Древний Восток и Азия - стр. 84

Именно Библия, по его словам, позволила ему сосредоточить ум и чувства «на чем-то одном и в этом обрести успокоение». При этом формирующемуся в нем поэту нисколько не помешала представленная там «смесь басен и истории, мифологии и религии». Скорее она даже развила и обострила в нем видение художника, обострила настолько, что ему уже «захотелось обработать историю Иосифа», написав на библейской основе, в прозе, новое произведение. И хотя, по словам Розанова, в ней нет ни одной «кудрявой фразы», пусть даже былинного оттенка, ибо она – «книга былей», дело, полагаю, в ином. Библия – «книга былей и небылей…» Ну а причины, по которым Библия (Ветхий и Новый Завет) была и остается настольной книгой народов, думается, всем понятны и очевидны. Другой такой книги просто нет. Поэтому-то она – «лучшая», «книга книг», «календарь человечества, развернутый в поэму» (В. Розанов). Она – один из первых «цветков культуры». Даже резко и критически настроенные к ней ученые пишут, что хотя она и не содержит ничего, кроме эзотерических или лживых аллегорий, в то же время среди «множества песчинок всегда найдется крупица золота», иначе говоря, есть в ней и ряд правдивых деталей (Х. Ливрага).

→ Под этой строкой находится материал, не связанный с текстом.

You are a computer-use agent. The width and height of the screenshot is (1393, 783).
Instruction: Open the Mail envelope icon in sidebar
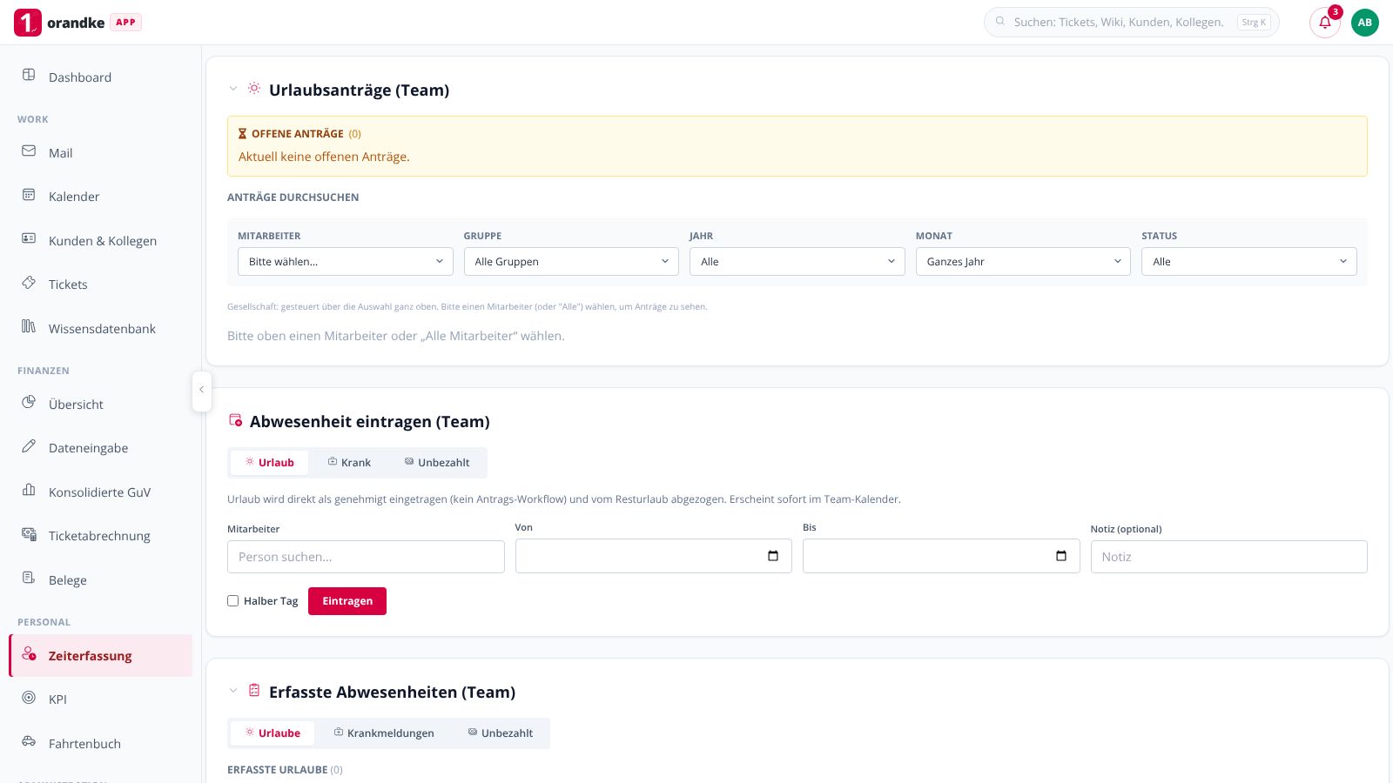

К ней любят обращаться русские писатели, философы, историки, общественные деятели, музыканты, поэты, скульпторы, художники, ибо легко находят в ней сюжеты для своих произведений. У поэта Н. Огарева есть даже специальные строки, посвященные этой «святой книге»:

Я в старой Библии гадал,
И только жаждал и мечтал,
Чтоб вышла мне по воле рока
И жизнь, и скорбь, и смерть пророка.

Известно заинтересованное отношение к Библии и «солнца» российской словесности – А. С. Пушкина. В 1820-е годы он усиленно читает Библию и Евангелие, в 1830-е годы метко говорит о Евангелии как о книге, ставшей «пословицею народов». Во всем христианском мире ее знают почти наизусть. И тем не менее новые поколения всякий раз открывают ее вновь и вновь, погружаясь «духом в ее божественное красноречие». В письме к Чаадаеву от 6 июля 1831 г. Пушкин выражает свое восхищение псалмами Давида, оговариваясь, «если только они действительно принадлежат ему». Да и многие стихотворения поэта проникнуты библейским духом. Особенно это заметно в пушкинском «Пророке»: «Духовной жаждою томим, в пустыне мрачной я влачился…» В 62-м псалме, что ежедневно читается в заутрене, также говорится о жажде Бога в пустыне. Герой у поэта оказывается в пустыне одиноким, как и Христос.

И. Н. Крамской. Христос в пустыне

И все же полагаю: как исторический документ Библия не вполне способна удовлетворить нашу неиссякаемую любознательность. Несмотря на перечень множества интересных, хотя и не очень ясных событий, напрасны будут усилия найти в ней какие-то бесспорные факты или подробности. Попытки восстановить по библейским данным всю хронологию эпохи, предшествующей Давиду, ни к чему не приведут. У Энгельса были известные основания заявить в этой связи: «Кто дает нам право слепо верить Библии? Только авторитет тех, кто поступал так до нас… Библия же состоит из многих отрывков многих авторов, из которых многие даже сами не претендуют на божественность. И мы обязаны, вопреки нашему разуму, верить ей только потому, что нам это говорят наши родители?» В одном из писем к другу 18-летний Энгельс, говоря о многочисленных противоречиях, которые встречаются в каждом Евангелии и Ветхом Завете, далее заключает: «И если здесь имеется какое-нибудь противоречие, то вся вера в Библию идет прахом». По его мысли, вера не имеет под собой твердой почвы, она алогична и абсолютно несовместима с разумом и с серьезной наукой. Так ли это?